Why does this code not see any significant performance gain when I use multiple threads on a quadcore machine?


Busy waiting can be a problem:

while (!executor.isTerminated() ) { } 

You can use awaitTermination() instead:

while (!executor.awaitTermination(1, TimeUnit.SECONDS)) {}


You are using BigInteger. It consumes a lot of register space. What you most likely have on the compiler level is register spilling that makes your process memory-bound.

Also note that when you are timing your results you are not taking into account extra time taken by the JVM to allocate threads and work with the thread pool.

You could also have memory conflicts when you are using constant Strings. All strings are stored in a shared string pool and so it may become a bottleneck, unless java is really clever about it.

Overall, I wouldn't advise using Java for this kind of stuff. Using pthreads would be a better way to go for you.


As @axtavt answered, busy waiting can be a problem. You should fix that first, as it is part of the answer, but not all of it. It won't appear to help in your case (on Q6600), because it seems to be bottlenecked at 2 cores for some reason, so another is available for the busy loop and so there is no apparent slowdown, but on my Core i5 it speeds up the 4-thread version noticeably.

I suspect that in the case of the Q6600 your particular app is limited by the amount of shared cache available or something else specific to the architecture of that CPU. The Q6600 has two 4MB L2 caches, which means CPUs are sharing them, and no L3 cache. On my core i5, each CPU has a dedicated L2 cache (256K, then there is a larger 8MB shared L3 cache. 256K more per-CPU cache might make a difference... otherwise something else architecture wise does.

Here is a comparison of a Q6600 running your Collatz.java, and a Core i5 750.

On my work PC, which is also a Q6600 @ 2.4GHz like yours, but with 6GB RAM, Windows 7 64-bit, and JDK 1.6.0_21* (64-bit), here are some basic results:

  • 10000000 500000 1 (avg of three runs): 36982 ms
  • 10000000 500000 4 (avg of three runs): 21252 ms

Faster, certainly - but not completing in quarter of the time like you would expect, or even half... (though it is roughly just a bit more than half, more on that in a moment). Note in my case I halved the size of the work units, and have a default max heap of 1500m.

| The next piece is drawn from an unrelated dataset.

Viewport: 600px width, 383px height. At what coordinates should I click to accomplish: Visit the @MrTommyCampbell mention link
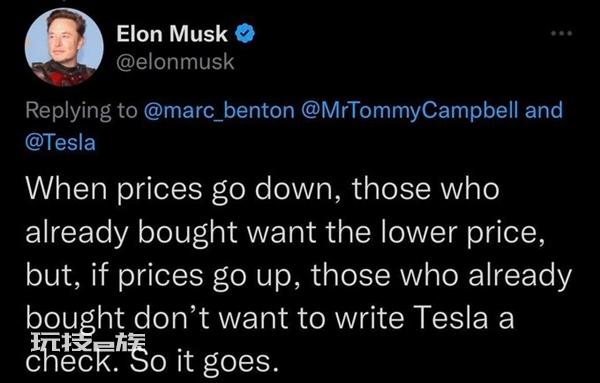(x=411, y=110)
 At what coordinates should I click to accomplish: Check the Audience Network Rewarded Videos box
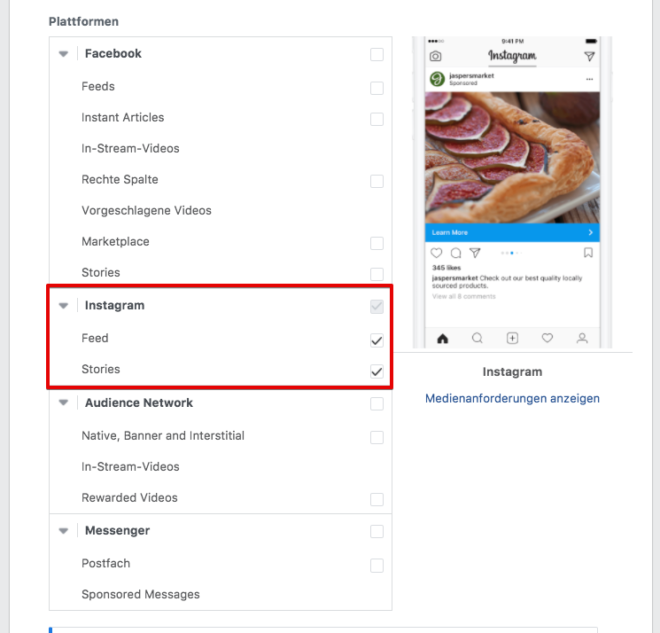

At home on my Core i5 750 (4 cores no hyperthreading), 4GB RAM, Windows 7 64-bit, jdk 1.6.0_22 (64-bit):

  • 10000000 500000 1 (avg of 3 runs) 32677 ms
  • 10000000 500000 4 (avg of 3 runs) 8825 ms
  • 10000000 500000 4 (avg of 3 runs) 11475 ms (without the busy wait fix, for reference)

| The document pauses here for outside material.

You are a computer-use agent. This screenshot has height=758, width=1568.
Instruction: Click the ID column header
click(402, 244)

the 4 threads version takes 27% of the time the 1 thread version takes when the busy-wait loop is removed. Much better. Clearly the code can make efficient use of 4 cores...

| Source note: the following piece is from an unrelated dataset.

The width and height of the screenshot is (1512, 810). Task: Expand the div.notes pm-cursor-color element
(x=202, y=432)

  • NOTE: Java 1.6.0_18 and later have modified default heap settings - so my default heap size is almost 1500m on my work PC, and around 1000m on my home PC.

You may want to increase your default heap, just in case garbage collection is happening and slowing your 4 threaded version down a bit. It might help, it might not.

At least in your example, there's a chance your larger work unit size is skewing your results slightly...halving it may help you get closer to at least 2x the speed since 4 threads will be kept busy for a longer portion of the time. I don't think the Q6600 will do much better at this particular task...whether it is cache or some other inherent architecture thing.

In all cases, I am simply running "java Collatz 10000000 500000 X", where x = # of threads indicated.

The only changes I made to your java file were to make one of the println's into a print, so there were less linebreaks for my runs with 500000 per work unit so I could see more results in my console at once, and I ditched the busy wait loop, which matters on the i5 750 but didn't make a difference on the Q6600.